A empresa procura limpar a água à medida que ela chega no sistema, pois tanto nos rios quanto nos oceanos podem conter naturalmente agentes patogênicos, o que leva as empresas de aquicultura baseadas no mar a vacinar os peixes: “Com nosso sistema, não precisamos vacinar contra nada”, disse o executivo.
A tecnologia da fazenda também permite o transporte interno dos peixes, movendo continuamente as trutas: “Isso é feito em uma espécie de rio subaquático. Nós as movemos gentilmente para que não se sintam estressadas”, disse ele. Como os animais nadam a vida inteira, em um ambiente protegido, a Hima Seafood espera que a mortalidade de seus peixes seja muito menor do que a média do setor, que é de 16%.
Subprodutos da fazenda
A Hima também não usa antibióticos nem água salgada, e por isso planeja coletar as bactérias e o biomaterial — como resíduos de ração e excrementos — que se depositam no fundo dos tanques para produzir fertilizantes orgânicos. O biomaterial é coletado antes que a água seja limpa novamente para ser liberada em um lago e pode ser transformado em um ingrediente-chave para fertilizantes orgânicos: para cada quilo de carne de peixe, a fábrica pode produzir meio quilo de fertilizante. “Esta é uma empresa de peixes e fertilizantes”, disse Falkum. Os bio-resíduos transformados em fertilizantes chegam a 4,5 mil toneladas por ano. Na fazenda de peixes de Rjukan, a empresa de soluções de tratamento de água Sterner Group AS purificará o lodo produzido e, posteriormente, o transformará em fertilizantes orgânicos para comercialização.

Informações fornecidas:
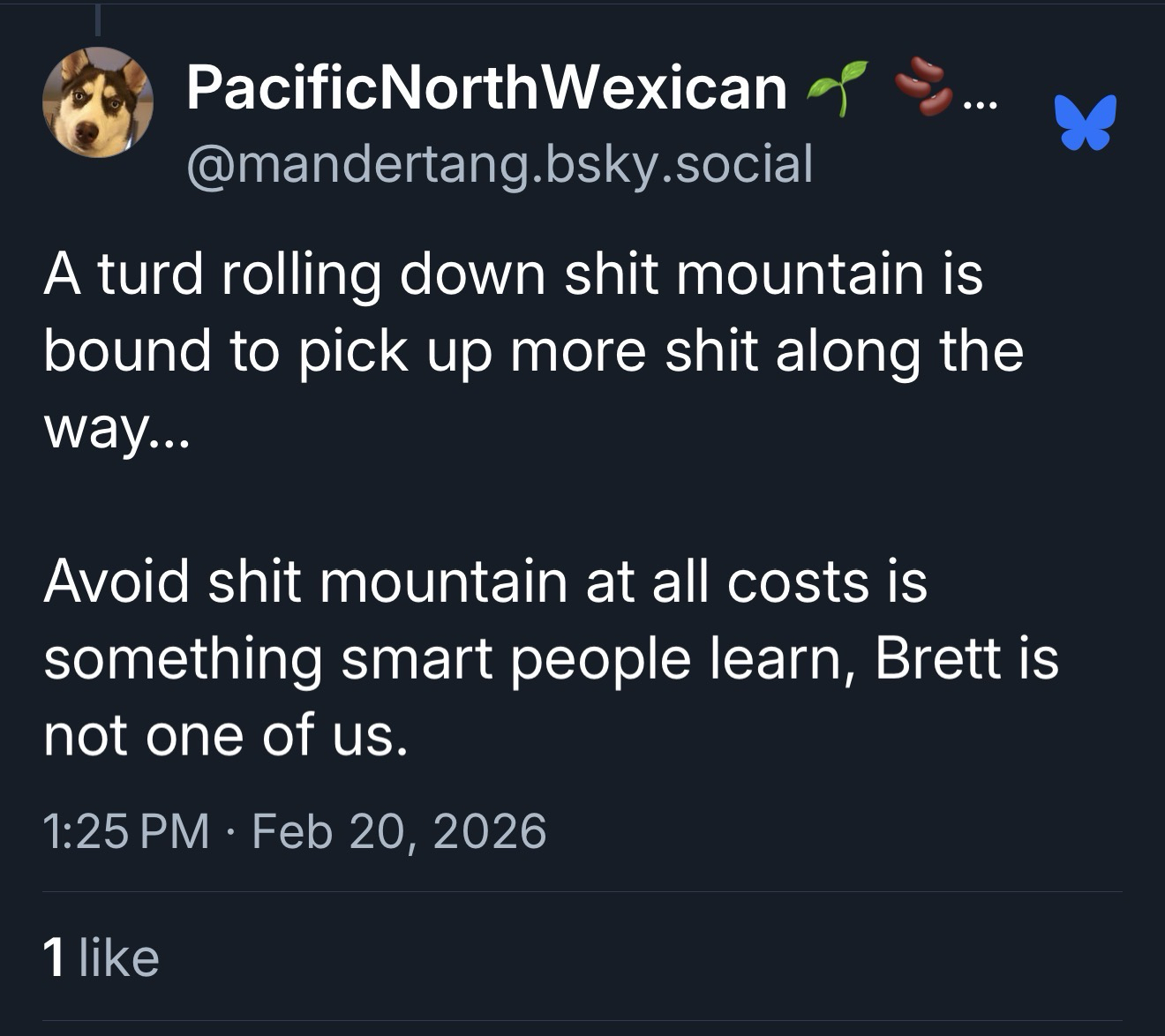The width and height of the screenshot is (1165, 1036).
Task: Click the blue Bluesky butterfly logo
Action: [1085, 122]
==
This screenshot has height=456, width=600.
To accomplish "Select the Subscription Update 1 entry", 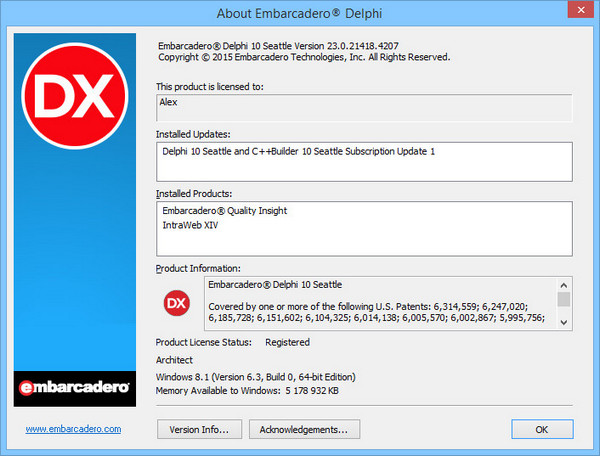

Lista de exercícios:
1. Reescreva em forma de lista o parágrafo do texto de apoio que começa com "A Hima também não usa antibióticos", preservando seus fatos principais.
2. De acordo com o texto de apoio, por que a Hima Seafood espera que a mortalidade de seus peixes seja bem menor que a média do setor? Responda em até duas frases.
Os itens não são necessários para o que se pede aqui.

Resolução das tarefas:
1.
- A Hima não usa antibióticos nem água salgada. Por isso, planeja transformar em fertilizantes orgânicos as bactérias e o biomaterial (resíduos de ração e excrementos) que se depositam no fundo dos tanques.
- O biomaterial é coletado antes de a água ser limpa novamente e liberada em um lago.
- Para cada quilo de carne de peixe, a fábrica pode produzir meio quilo de fertilizante.
- Falkum define a Hima como "uma empresa de peixes e fertilizantes".
- Os bio-resíduos transformados em fertilizantes chegam a 4,5 mil toneladas por ano.
- Em Rjukan, a Sterner Group AS purificará o lodo e o transformará em fertilizantes orgânicos para comercialização.

2. Porque os animais nadam a vida inteira em um ambiente protegido. A média do setor que serve de comparação é de 16%.